Nearly 64 percent of newly diagnosed women, nearly 67 percent of newly diagnosed youths (ages 13-19) and 36 percent of newly diagnosed gay men and other men who have sex with men in America are Black. With nearly 50 percent of Black gay and bisexual men in some U.S. cities already infected, Black men who have sex with men may be the group most affected by HIV on the entire planet.

We have to ask ourselves, “Is it in the interest of ending the AIDS epidemic—and particularly of ending the epidemic in Black communities—to have a service delivery network that is void of Black providers?”

The CDC’s decision perpetuates the notion that “mainstream” TA providers can parachute in to rescue communities, and violates the notion that—when properly supported—communities have both the responsibility and the capacity to save themselves.  As Calvin Rolark, the founder of the United Black Fund, said, “Nobody can save us . . . but us.”

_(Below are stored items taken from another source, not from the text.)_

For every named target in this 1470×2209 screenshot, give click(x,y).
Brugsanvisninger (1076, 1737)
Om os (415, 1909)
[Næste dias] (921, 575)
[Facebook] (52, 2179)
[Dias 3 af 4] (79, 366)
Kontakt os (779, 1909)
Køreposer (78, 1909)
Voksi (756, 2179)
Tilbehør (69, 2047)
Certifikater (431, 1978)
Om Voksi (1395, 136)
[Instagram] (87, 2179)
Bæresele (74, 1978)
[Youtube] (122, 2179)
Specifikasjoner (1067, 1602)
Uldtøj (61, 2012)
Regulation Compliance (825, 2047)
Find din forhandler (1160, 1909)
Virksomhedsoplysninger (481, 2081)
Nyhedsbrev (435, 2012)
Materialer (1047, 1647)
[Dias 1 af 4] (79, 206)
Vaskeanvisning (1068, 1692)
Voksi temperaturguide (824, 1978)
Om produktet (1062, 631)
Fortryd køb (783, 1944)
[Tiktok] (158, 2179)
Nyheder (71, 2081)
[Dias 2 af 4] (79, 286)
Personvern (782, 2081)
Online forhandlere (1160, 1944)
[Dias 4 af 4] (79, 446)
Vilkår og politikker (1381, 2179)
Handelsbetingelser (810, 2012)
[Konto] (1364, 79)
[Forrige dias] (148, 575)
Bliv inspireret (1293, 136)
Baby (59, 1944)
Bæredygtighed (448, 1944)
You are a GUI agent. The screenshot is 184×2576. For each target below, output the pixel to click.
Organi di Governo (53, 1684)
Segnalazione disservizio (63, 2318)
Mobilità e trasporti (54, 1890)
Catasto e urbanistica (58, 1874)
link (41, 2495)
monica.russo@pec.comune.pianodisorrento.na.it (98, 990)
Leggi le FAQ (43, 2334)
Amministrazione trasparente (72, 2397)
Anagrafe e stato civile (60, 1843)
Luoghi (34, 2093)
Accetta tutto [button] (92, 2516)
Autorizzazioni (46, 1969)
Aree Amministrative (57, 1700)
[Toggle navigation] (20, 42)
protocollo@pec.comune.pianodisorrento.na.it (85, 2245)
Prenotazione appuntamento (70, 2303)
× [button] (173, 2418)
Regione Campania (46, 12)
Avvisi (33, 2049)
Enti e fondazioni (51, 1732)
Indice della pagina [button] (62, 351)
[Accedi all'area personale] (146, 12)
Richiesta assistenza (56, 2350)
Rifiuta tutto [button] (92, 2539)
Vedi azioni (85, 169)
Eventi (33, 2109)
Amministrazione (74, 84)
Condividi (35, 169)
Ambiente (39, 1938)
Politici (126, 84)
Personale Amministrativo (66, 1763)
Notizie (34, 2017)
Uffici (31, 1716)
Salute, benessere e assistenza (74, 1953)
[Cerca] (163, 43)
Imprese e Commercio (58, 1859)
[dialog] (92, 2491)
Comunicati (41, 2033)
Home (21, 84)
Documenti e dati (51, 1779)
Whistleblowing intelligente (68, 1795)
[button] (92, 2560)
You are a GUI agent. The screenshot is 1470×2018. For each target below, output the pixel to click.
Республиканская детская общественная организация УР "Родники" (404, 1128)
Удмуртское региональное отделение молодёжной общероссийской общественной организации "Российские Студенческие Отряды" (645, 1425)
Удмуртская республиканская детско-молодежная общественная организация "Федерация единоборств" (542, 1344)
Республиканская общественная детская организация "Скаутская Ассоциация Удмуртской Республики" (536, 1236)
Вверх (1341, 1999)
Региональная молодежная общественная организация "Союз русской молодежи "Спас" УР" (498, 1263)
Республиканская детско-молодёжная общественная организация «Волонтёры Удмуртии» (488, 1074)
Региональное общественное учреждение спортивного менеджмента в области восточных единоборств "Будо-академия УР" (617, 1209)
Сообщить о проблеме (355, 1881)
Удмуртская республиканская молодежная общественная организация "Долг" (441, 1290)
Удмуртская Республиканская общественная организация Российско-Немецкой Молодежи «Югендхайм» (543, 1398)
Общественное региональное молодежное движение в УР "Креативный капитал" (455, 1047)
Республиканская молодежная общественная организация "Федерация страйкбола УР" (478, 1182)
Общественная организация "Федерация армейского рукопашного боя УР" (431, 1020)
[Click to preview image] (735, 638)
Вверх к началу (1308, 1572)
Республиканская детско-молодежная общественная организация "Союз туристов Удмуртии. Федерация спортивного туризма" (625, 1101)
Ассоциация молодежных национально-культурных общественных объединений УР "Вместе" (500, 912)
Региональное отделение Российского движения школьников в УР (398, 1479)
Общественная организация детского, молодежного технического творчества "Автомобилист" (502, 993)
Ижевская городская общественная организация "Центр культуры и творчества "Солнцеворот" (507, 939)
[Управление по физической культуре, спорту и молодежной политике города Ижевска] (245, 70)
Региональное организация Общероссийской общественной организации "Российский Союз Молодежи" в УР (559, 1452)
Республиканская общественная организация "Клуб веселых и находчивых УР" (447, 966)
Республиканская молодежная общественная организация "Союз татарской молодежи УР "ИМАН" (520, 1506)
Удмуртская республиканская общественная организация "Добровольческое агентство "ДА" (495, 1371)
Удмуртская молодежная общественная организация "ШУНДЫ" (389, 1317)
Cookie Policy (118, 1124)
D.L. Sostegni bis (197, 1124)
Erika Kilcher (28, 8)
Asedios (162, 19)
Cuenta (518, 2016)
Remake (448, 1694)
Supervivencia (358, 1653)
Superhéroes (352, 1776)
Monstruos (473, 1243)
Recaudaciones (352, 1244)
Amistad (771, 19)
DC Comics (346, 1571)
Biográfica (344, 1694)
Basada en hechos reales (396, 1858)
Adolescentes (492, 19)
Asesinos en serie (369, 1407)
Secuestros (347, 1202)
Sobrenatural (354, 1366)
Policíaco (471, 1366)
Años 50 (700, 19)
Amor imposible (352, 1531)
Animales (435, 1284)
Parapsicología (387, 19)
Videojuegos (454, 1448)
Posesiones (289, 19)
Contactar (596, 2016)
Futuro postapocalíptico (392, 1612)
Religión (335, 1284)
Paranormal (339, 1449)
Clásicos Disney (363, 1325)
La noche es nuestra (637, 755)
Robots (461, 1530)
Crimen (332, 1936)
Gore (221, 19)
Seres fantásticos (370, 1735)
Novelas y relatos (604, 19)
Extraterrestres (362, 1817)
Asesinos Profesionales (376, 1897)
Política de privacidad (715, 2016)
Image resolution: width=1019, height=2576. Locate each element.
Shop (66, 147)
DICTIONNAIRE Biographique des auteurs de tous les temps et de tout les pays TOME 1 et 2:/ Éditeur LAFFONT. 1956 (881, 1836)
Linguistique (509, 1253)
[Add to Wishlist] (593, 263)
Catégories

Both the message and the messenger matter. Unless we are explicitly included, we are implicitly excluded. In order to end the AIDS epidemic in Black communities, the AIDS service-delivery system must reflect the communities most at risk. Unless Black people see themselves at every level of the care-delivery system and every point of the treatment cascade, we will continue to see the unacceptable HIV/AIDS outcomes that currently exist in Black communities.

(In the interest of disclosure, The Black AIDS Institute is a small subcontractor to one of the CDC grantees in this program.)

Phill Wilson is the president and CEO of The Black AIDS Institute, the only national HIV/AIDS think tank in the United States focused exclusively on Black people.